Contractile responses evoked by dihydroergotamine, naratriptan and sumatriptan in the canine isolated coronary artery

Summary— Contractile responses evoked by the 5‐HT 1B/D receptor agonists, dihydroergotamine, naratriptan and sumatriptan, were compared in canine isolated coronary artery rings before and after endothelial dysfunction as obtained by inhibition of nitric oxide synthase with Nω‐nitro‐L‐arginine methyl ester (L‐NAME; 10 μM).
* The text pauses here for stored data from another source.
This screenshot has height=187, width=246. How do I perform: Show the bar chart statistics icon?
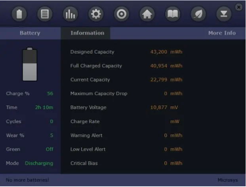tap(70, 14)
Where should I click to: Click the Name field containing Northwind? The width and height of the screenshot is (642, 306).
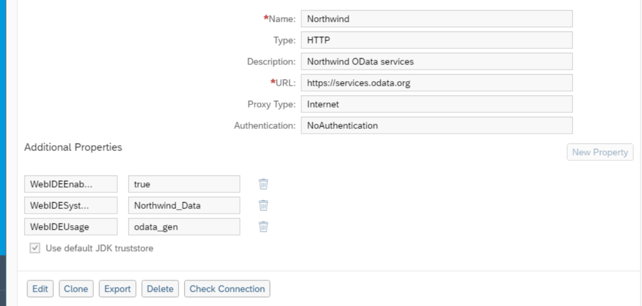[x=436, y=19]
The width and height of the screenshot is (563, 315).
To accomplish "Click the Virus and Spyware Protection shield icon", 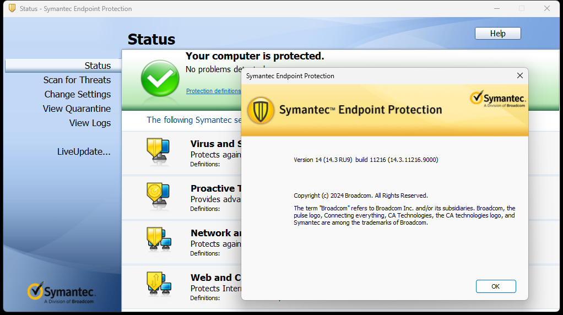I will coord(158,151).
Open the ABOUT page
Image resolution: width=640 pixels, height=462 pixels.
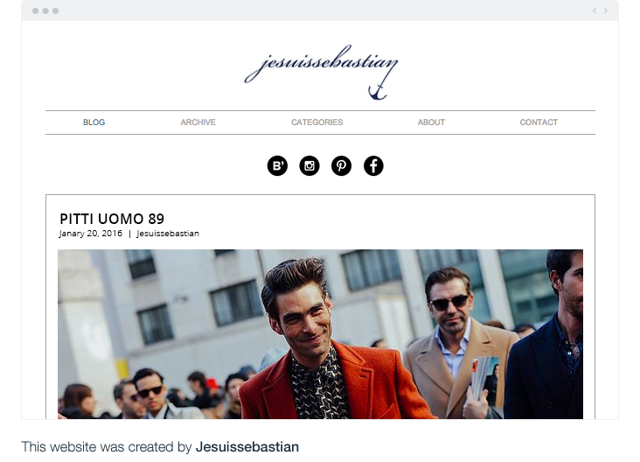point(431,123)
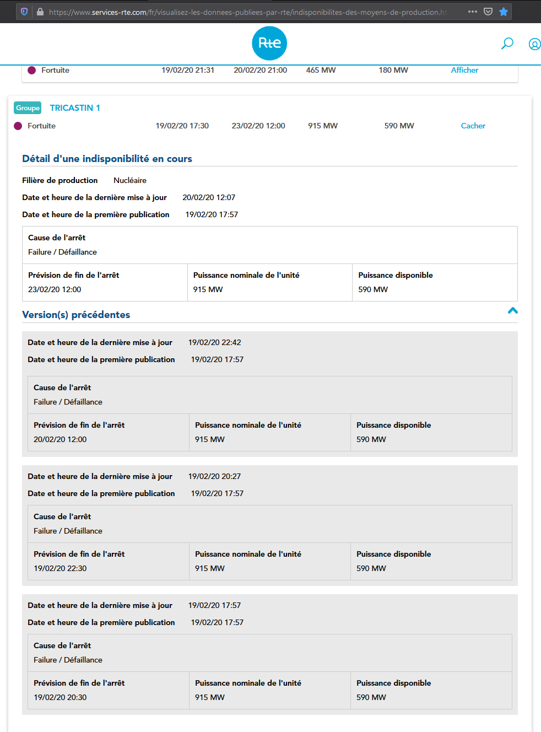Focus the browser URL address bar
Image resolution: width=541 pixels, height=732 pixels.
[248, 12]
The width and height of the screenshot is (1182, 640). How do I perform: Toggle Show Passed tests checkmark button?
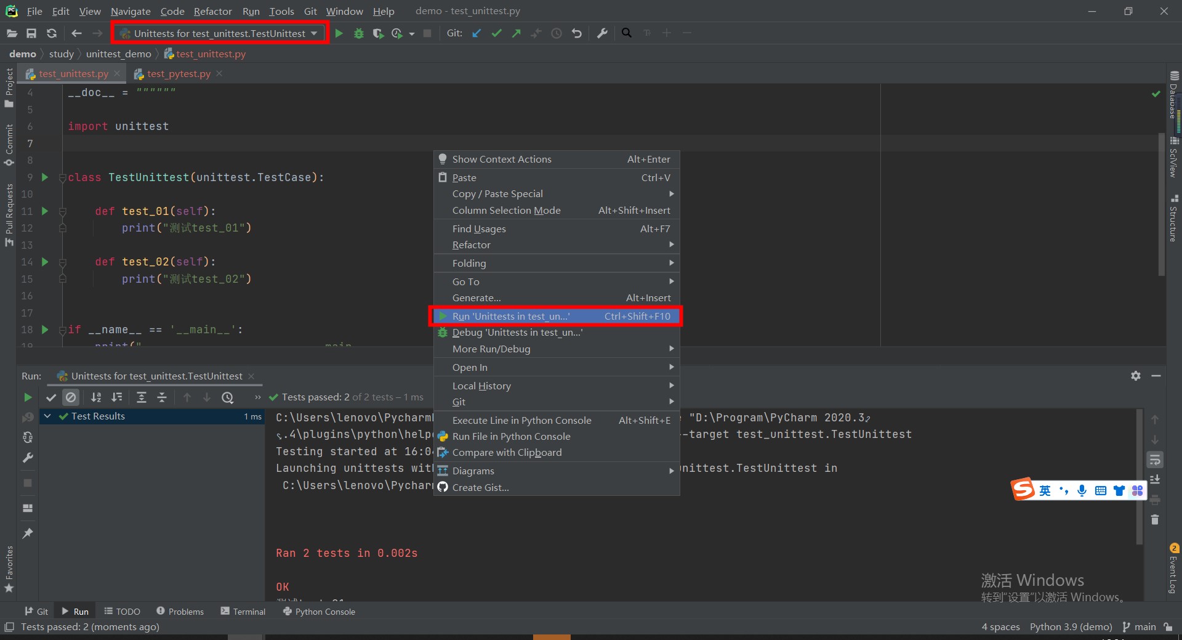coord(51,397)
The three agonists contracted rings in the potency order of dihydroergotamine (geometric mean pD 2 value with 95% confidence limits in parentheses: 6.9 [5.3–7.9] and 7.0 [5.4–7.3] in the absence and presence of nitric oxide synthase (NOS) inhibition [I], respectively) ≥ naratriptan (6.8 [5.7–7.3] and 6.4 [5.7–6.6]) > sumatriptan (4.8 [3.6–5.6] and 5.0 [3.6–5.6]) independently of the presence or absence of L‐NAME. In absence of L‐NAME, efficacy, as assessed by the mean maximal contractile response (Emax), tended to be greater, although not significantly, for sumatriptan and naratriptan compared to dihydroergotamine. L‐NAME per se markedly increased developed tension (43.0 ± 4.6 mN; n = 50) and potentiated maximal responses (0.6 ± 0.2 and 10.7 ± 2.4 mN for dihydroergotamine in the absence and presence of L‐NAME respectively; 1.7 ± 0.6 and 18.7 ± 3.7 mN for naratriptan; 2.5 ± 0.6 and 21.3 ± 3.8 mN for sumatriptan; P < 0.01 in each case). Emax values of sumatriptan and naratriptan were greater than those produced by dihydroergotamine in the presence of L‐NAME but remained lower than the sub‐maximal contractile responses evoked by the thromboxane A 2 analogue, U‐46619 (ie, 32.4 ± 5.2 mN in the absence of L‐NAME; n = 50), or L‐NAME per se. In conclusion, 5‐HT 1B/D receptor agonist efficacies in contracting coronary arteries are relatively low under basal conditions and are potentiated in the presence of a dysfunctional endothelium, whereas agonist potencies remain unaffected.